En créant un spectacle à partir de ce texte, j'ai souhaité non seulement pouvoir aborder les problématiques liées à la mort, plus particulièrement lorsque celle-ci s'attaque à l'enfance, mais aussi examiner toute une symbolique qui lui est apparentée. Car la mort est aussi chez Maeterlinck un but, une étape, la destruction d'une forme et la naissance d'une autre; elle est le passage de l'enfance à l'âge adulte. En pénétrant dans la mort, on se laisse aller vers l'inconnu, dans le domaine de l'inconscient. Elle est assimilée au sommeil, au rêve, au monde des intuitions qui transperce le savoir des adultes. Partant de là, j'ai cherché à démultiplier au maximum les niveaux de lecture et à créer un spectacle qui, échappant aux contraintes du réel, plonge le public dans les dédales infinis des rêves et des cauchemars. J'ai incité les comédiens à se libérer d'une articulation habituelle et à rechercher une articulation insolite qui présuppose une langue des rêves. Dans ce travail, j'ai tenté d'admettre la possibilité d'être à la fois un et plusieurs. Cette recherche de déréalisation s'est traduite par la permutation occasionnelle de répliques entre les personnages, par le redoublement de voix mises en écho et par la décomposition et la déstructuration de certaines séquences. Scénographie, costumes, univers sonore et vidéo sont venus en contrepoint renforcer la sensation d'immatérialité et d'infini, par la création d'espaces, visuels et sonores, dont la profondeur indéfinissable suscite le vertige.

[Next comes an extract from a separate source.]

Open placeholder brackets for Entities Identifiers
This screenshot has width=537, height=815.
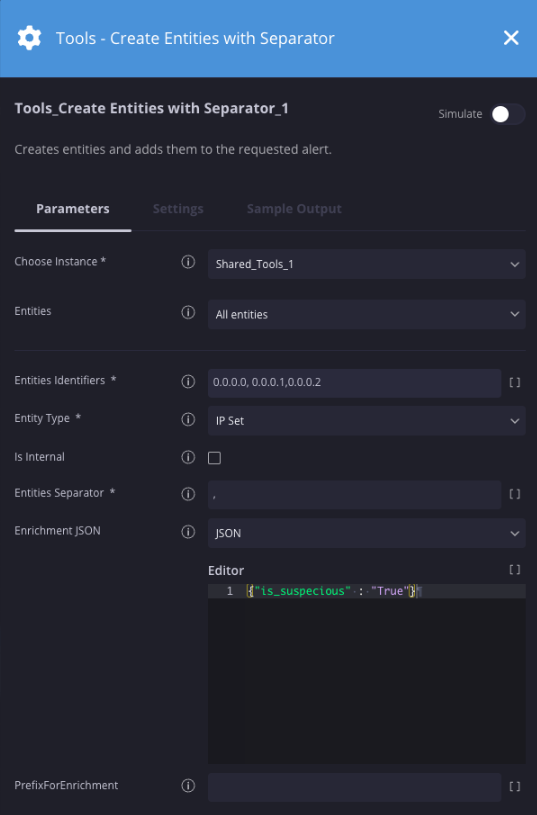pos(515,383)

Ygraine. - Je ne pouvais pas rire tout de suite... Tu comprendras... Il est temps, Tintagiles, et le vent devient noir sur la mer... Embrasse-moi, plus fort, encore, encore, avant de te mettre debout... Tu ne sais pas qu'on aime... Donne-moi ta petite main... Je la garderai bien; et nous allons rentrer dans le château malade...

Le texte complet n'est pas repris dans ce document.